» RECORDS SHOWN
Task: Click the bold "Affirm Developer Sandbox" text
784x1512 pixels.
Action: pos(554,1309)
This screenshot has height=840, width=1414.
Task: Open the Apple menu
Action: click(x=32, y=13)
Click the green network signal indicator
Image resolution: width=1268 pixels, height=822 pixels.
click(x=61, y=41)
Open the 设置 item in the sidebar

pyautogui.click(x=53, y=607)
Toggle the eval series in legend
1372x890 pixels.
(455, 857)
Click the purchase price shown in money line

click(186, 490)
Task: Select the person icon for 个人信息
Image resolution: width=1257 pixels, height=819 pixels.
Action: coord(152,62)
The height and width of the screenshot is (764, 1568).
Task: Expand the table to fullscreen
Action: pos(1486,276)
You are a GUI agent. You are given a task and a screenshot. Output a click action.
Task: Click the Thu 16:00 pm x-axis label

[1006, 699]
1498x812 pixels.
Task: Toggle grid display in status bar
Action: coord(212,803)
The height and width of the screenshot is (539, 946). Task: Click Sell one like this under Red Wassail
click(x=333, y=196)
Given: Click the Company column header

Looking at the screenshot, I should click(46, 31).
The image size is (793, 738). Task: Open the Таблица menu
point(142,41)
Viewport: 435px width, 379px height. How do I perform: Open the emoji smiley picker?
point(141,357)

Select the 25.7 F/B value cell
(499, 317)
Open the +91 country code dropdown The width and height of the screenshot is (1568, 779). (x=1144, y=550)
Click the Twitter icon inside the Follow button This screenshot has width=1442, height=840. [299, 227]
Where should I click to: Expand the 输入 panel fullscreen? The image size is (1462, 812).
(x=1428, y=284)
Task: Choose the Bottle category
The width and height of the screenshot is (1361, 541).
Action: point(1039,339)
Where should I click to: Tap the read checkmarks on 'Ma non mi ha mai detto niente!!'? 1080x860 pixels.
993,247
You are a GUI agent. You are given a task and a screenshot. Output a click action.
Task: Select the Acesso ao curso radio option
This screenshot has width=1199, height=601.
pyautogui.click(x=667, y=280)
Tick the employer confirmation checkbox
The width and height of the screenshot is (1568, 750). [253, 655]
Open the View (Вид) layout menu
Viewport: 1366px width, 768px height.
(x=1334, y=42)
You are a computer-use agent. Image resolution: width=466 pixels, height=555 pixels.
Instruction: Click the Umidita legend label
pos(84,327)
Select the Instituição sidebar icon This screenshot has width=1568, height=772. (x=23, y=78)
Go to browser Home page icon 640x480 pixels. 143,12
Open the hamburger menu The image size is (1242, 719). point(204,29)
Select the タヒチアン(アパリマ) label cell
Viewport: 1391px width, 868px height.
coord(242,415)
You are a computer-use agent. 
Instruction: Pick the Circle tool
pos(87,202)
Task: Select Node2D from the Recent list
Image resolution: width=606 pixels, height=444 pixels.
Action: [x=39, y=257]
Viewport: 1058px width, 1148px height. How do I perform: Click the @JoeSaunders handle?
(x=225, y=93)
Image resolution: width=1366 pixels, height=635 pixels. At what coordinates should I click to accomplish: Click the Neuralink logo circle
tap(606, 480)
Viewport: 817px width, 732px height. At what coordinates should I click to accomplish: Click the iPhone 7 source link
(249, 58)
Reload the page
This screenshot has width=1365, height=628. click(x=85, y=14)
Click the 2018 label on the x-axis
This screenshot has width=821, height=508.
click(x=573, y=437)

» TASK DIRECTIONS
Convert every line of the data above into a JSON array of strings with one string per line, omitting blank lines.

» OUTPUT OF THE TASK
[
  "Task: Click the bold \"Affirm Developer Sandbox\" text",
  "784x1512 pixels.",
  "Action: pos(554,1309)",
  "This screenshot has height=840, width=1414.",
  "Task: Open the Apple menu",
  "Action: click(x=32, y=13)",
  "Click the green network signal indicator",
  "Image resolution: width=1268 pixels, height=822 pixels.",
  "click(x=61, y=41)",
  "Open the 设置 item in the sidebar",
  "pyautogui.click(x=53, y=607)",
  "Toggle the eval series in legend",
  "1372x890 pixels.",
  "(455, 857)",
  "Click the purchase price shown in money line",
  "click(186, 490)",
  "Task: Select the person icon for 个人信息",
  "Image resolution: width=1257 pixels, height=819 pixels.",
  "Action: coord(152,62)",
  "The height and width of the screenshot is (764, 1568).",
  "Task: Expand the table to fullscreen",
  "Action: pos(1486,276)",
  "You are a GUI agent. You are given a task and a screenshot. Output a click action.",
  "Task: Click the Thu 16:00 pm x-axis label",
  "[1006, 699]",
  "1498x812 pixels.",
  "Task: Toggle grid display in status bar",
  "Action: coord(212,803)",
  "The height and width of the screenshot is (539, 946). Task: Click Sell one like this under Red Wassail",
  "click(x=333, y=196)",
  "Given: Click the Company column header",
  "Looking at the screenshot, I should click(46, 31).",
  "The image size is (793, 738). Task: Open the Таблица menu",
  "point(142,41)",
  "Viewport: 435px width, 379px height. How do I perform: Open the emoji smiley picker?",
  "point(141,357)",
  "Select the 25.7 F/B value cell",
  "(499, 317)",
  "Open the +91 country code dropdown The width and height of the screenshot is (1568, 779). (x=1144, y=550)",
  "Click the Twitter icon inside the Follow button This screenshot has width=1442, height=840. [299, 227]",
  "Where should I click to: Expand the 输入 panel fullscreen? The image size is (1462, 812).",
  "(x=1428, y=284)",
  "Task: Choose the Bottle category",
  "The width and height of the screenshot is (1361, 541).",
  "Action: point(1039,339)",
  "Where should I click to: Tap the read checkmarks on 'Ma non mi ha mai detto niente!!'? 1080x860 pixels.",
  "993,247",
  "You are a GUI agent. You are given a task and a screenshot. Output a click action.",
  "Task: Select the Acesso ao curso radio option",
  "This screenshot has width=1199, height=601.",
  "pyautogui.click(x=667, y=280)",
  "Tick the employer confirmation checkbox",
  "The width and height of the screenshot is (1568, 750). [253, 655]",
  "Open the View (Вид) layout menu",
  "Viewport: 1366px width, 768px height.",
  "(x=1334, y=42)",
  "You are a computer-use agent. Image resolution: width=466 pixels, height=555 pixels.",
  "Instruction: Click the Umidita legend label",
  "pos(84,327)",
  "Select the Instituição sidebar icon This screenshot has width=1568, height=772. (x=23, y=78)",
  "Go to browser Home page icon 640x480 pixels. 143,12",
  "Open the hamburger menu The image size is (1242, 719). point(204,29)",
  "Select the タヒチアン(アパリマ) label cell",
  "Viewport: 1391px width, 868px height.",
  "coord(242,415)",
  "You are a computer-use agent. ",
  "Instruction: Pick the Circle tool",
  "pos(87,202)",
  "Task: Select Node2D from the Recent list",
  "Image resolution: width=606 pixels, height=444 pixels.",
  "Action: [x=39, y=257]",
  "Viewport: 1058px width, 1148px height. How do I perform: Click the @JoeSaunders handle?",
  "(x=225, y=93)",
  "Image resolution: width=1366 pixels, height=635 pixels. At what coordinates should I click to accomplish: Click the Neuralink logo circle",
  "tap(606, 480)",
  "Viewport: 817px width, 732px height. At what coordinates should I click to accomplish: Click the iPhone 7 source link",
  "(249, 58)",
  "Reload the page",
  "This screenshot has width=1365, height=628. click(x=85, y=14)",
  "Click the 2018 label on the x-axis",
  "This screenshot has width=821, height=508.",
  "click(x=573, y=437)"
]